E 78th St, New York, NY
This 8,000 sq.ft., five-bedroom townhouse on Manhattan’s Upper East Side was renovated for art dealer Christophe Van de Weghe and his wife, Anne-Gaëlle. Originally built in 1887, the five-story structure had been stripped of its historic detail. Purchased mid-restoration, the home was essentially a façade and a shell. The couple enlisted architect Annabelle Selldorf and designer Francis D’Haene to reimagine it as a modern, art-filled residence.
Selldorf’s interventions focused on enhancing light, flow, and vertical circulation.
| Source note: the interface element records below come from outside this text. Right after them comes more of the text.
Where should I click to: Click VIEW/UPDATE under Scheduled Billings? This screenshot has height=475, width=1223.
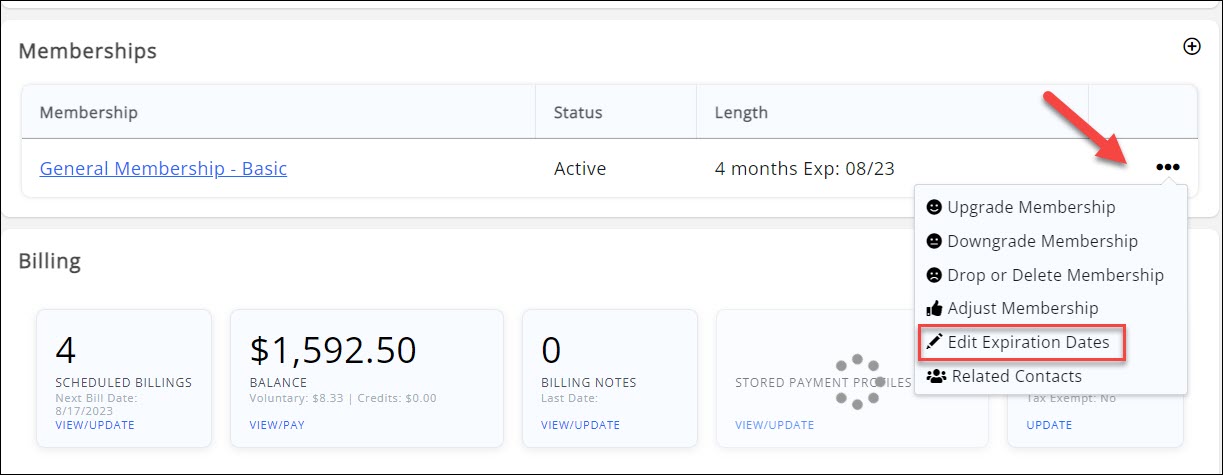[x=95, y=425]
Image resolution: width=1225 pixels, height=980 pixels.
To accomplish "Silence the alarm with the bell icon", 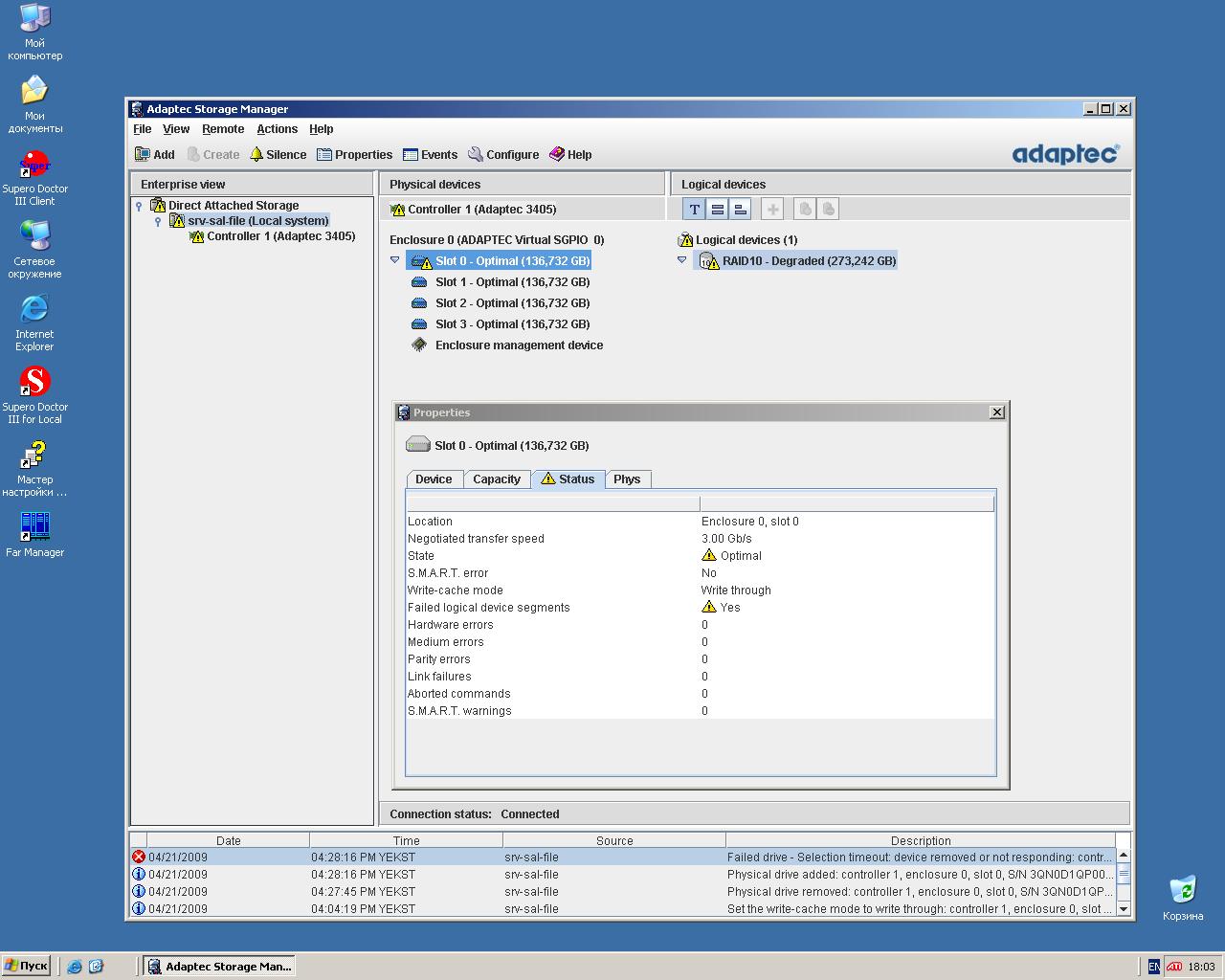I will pyautogui.click(x=278, y=154).
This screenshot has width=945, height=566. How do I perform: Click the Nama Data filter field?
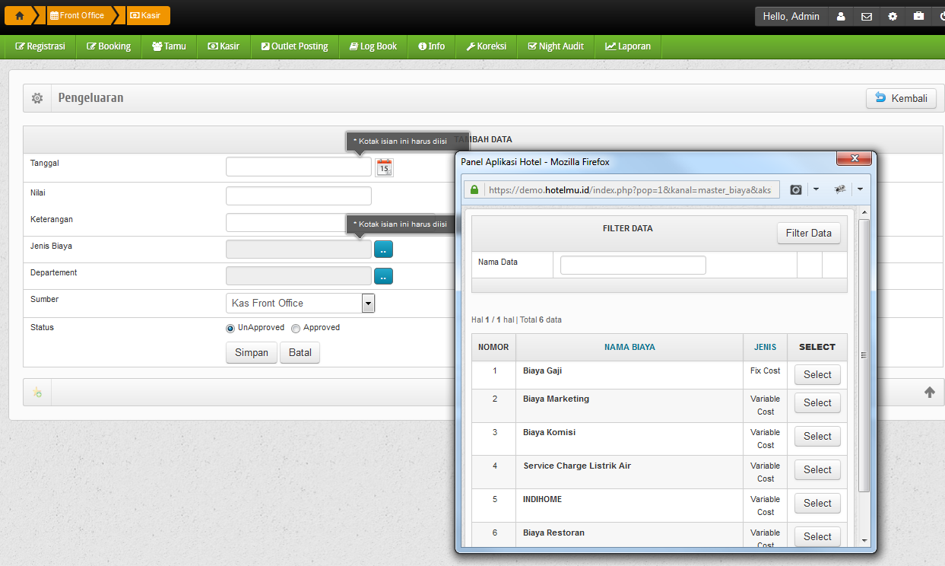pyautogui.click(x=632, y=265)
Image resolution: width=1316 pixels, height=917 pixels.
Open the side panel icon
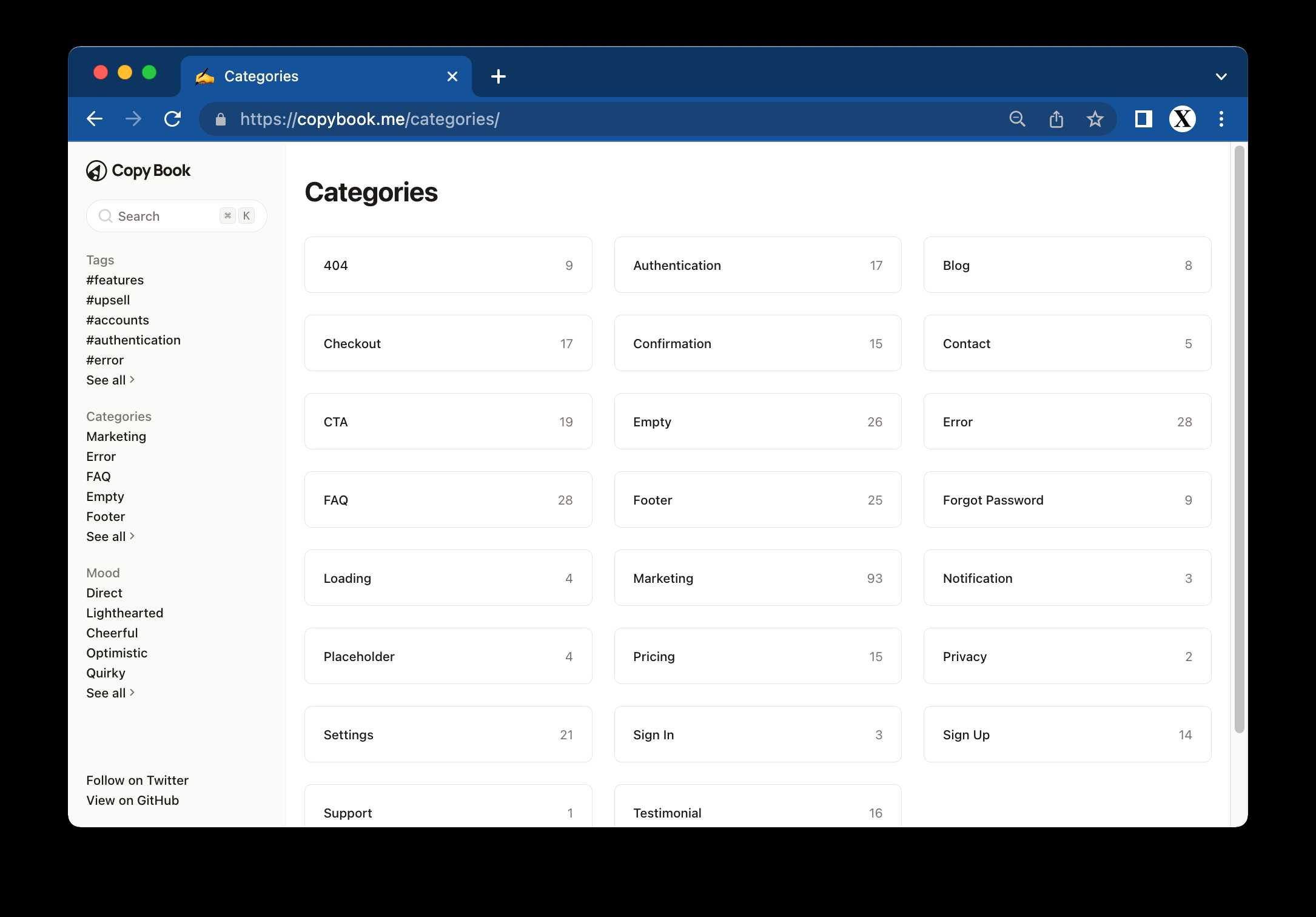click(x=1143, y=119)
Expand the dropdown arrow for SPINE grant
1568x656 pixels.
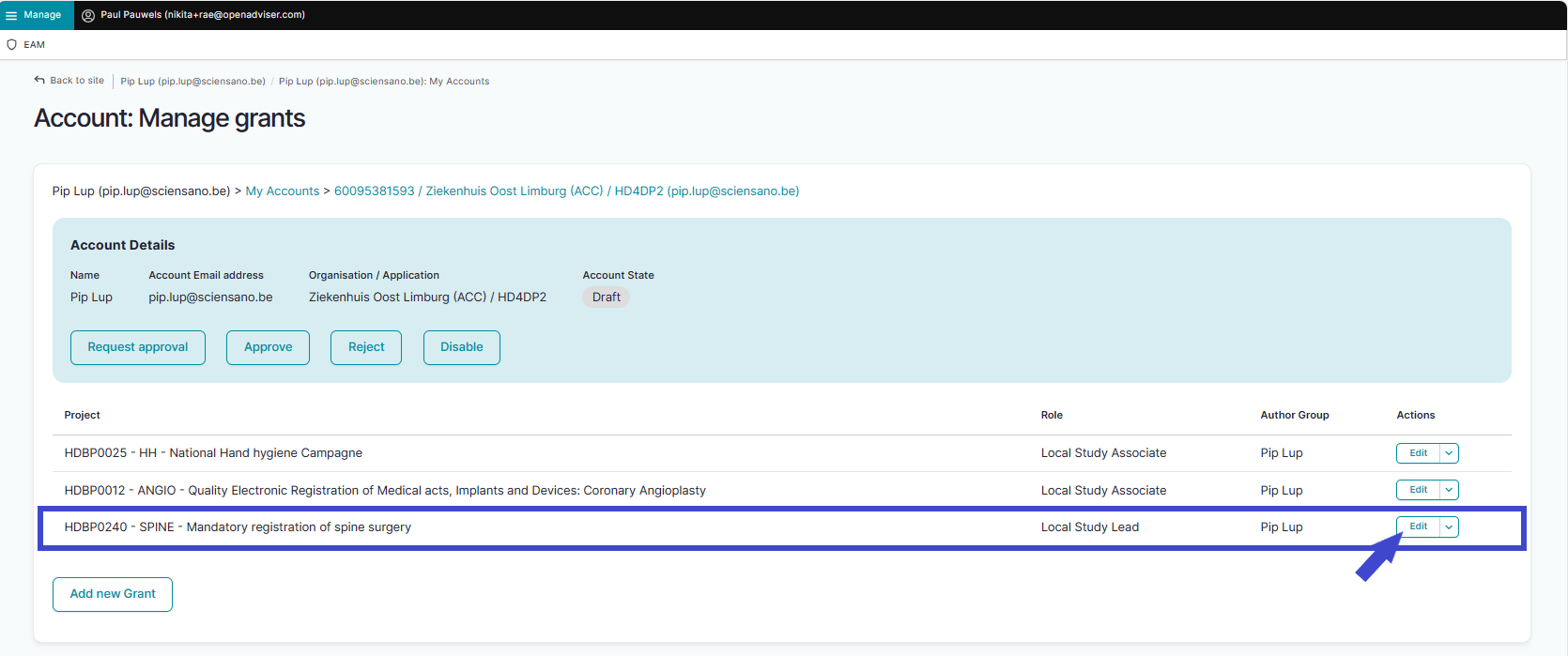(x=1449, y=527)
The rear façade was replaced with full-height sliding glass walls, ceiling heights were increased by raising the roofline and deepening the garden level, and a sculptural white oak staircase, crowned by a tortoiseshell-patterned skylight.
D’Haene curated vintage and contemporary furnishings to complement the couple’s collection of modern and postwar art, including works by Jean-Michel Basquiat, Alexander Calder, Andy Warhol, Lucio Fontana, and Cindy Sherman. Materials are tactile and restrained: marble in the baths, stained oak in the master suite, and Castel and Donghia textiles in family spaces. Wide-plank flooring and custom millwork unify the interiors.
Each space reflects the couple’s connection to art and design. In the library, Jean-Michel Frank chairs, a Perriand daybed, and a Prouvé table accompany works by de Kooning, Kline, and a rare suite of Warhol Polaroids. Elsewhere, furnishings by Martin Székely, Paul Evans, Gino Sarfatti, and Vladimir Kagan sit in dialogue with the collection. A Prouvé desk, acquired years before the designer’s rise in popularity, anchors the parlor-level office.